Sentani, Jubi – Kepala Badan Perencanaan Pembangunan Daerah (Bappeda) Kabupaten Jayapura, Parson Horota, mengatakan Rapat Kerja Daerah (Rakerda) Kabupaten Jayapura 2024 yang berlangsung selama dua hari dari 18 hingga 19 Maret di Kantor Bupati Gunung Merah Sentani, membahas dan mengevaluasi dokumen Rencana Pembangunan Daerah (RPD) yang akan berjalan selama periode 2023 hingga 2026.
“Di dalam Rakerda ini juga kami lakukan evaluasi semua proses pembangunan yang berlangsung pada 2023 lalu,” ujarnya, di Kantor Bupati, Gunung Merah Sentani, Selasa (19/3/2024).
Dikatakan, Rakerda pertama dalam RPD di tahun pertama dilaksanakan pada 2023 lalu, dan saat ini adalah Rakerda kedua dan RPD tahun kedua yang seluruh capaian programnya dievaluasi, dan indikator makro berskala daerah yang belum dicapai hingga saat ini seperti pertumbuhan ekonomi.
Menurutnya, Kabupaten Jayapura pernah berada dalam kondisi minus lima pertumbuhan ekonominya. Hal ini terus menjadi fokus evaluasi.
“Nilai pertumbuhan ekonomi daerah ini berada pada angka tiga koma sekian, sementara target kita harus berada pada angka tujuh koma sekian.

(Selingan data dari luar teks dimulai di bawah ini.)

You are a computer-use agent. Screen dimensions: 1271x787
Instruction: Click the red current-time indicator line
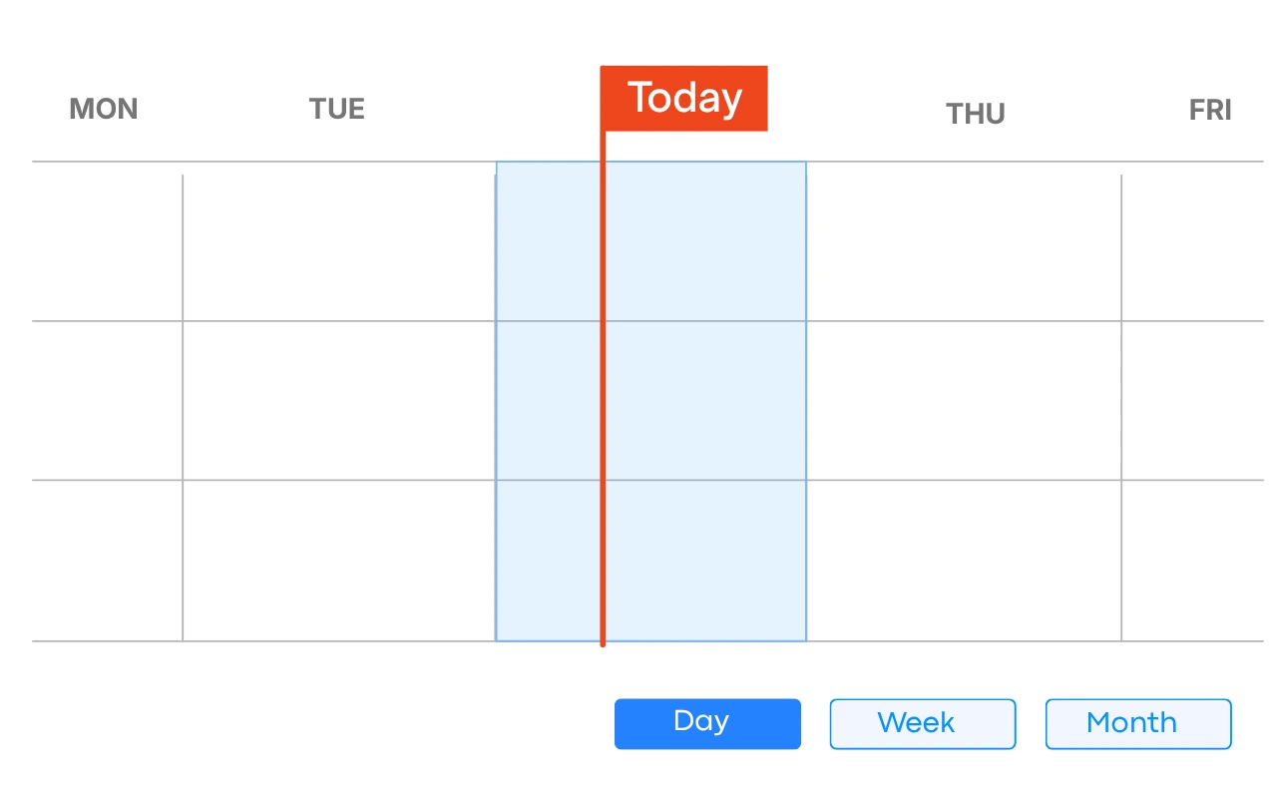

Untuk mencapai target tersebut tentunya harus bersinergi dengan pihak lain,” jelasnya.
Dalam Rakerda ini, ada tiga komisi besar yang akan membedah seluruh fokus program yang sudah dijalankan dan akan dijalankan hingga 2026 nanti, oleh sebab itu dari sisi statistik juga diharapkan ada target capaian yang harus ditetapkan, sehingga akan menjadi kerja bersama yang bersinergi menuju target angka tujuh koma sekian dalam pertumbuhan ekonomi daerah.
“Badan pusat statistik daerah yang secara teknis akan memberikan solusi target yang harus dicapai,” ujar Parson.
Sekretaris Daerah (Sekda) Kabupaten Jayapura, Hana Hikoyabi mengatakan ada banyak program pembangunan yang telah dilaksanakan, tanpa adanya pengawasan dan monitoring langsung di lapangan.
“Aturan diperkuat, izin-izin diperketat sehingga tidak ada izin yang diberikan tanpa melihat aturan yang ditetapkan sebelumnya,” ujar Hana.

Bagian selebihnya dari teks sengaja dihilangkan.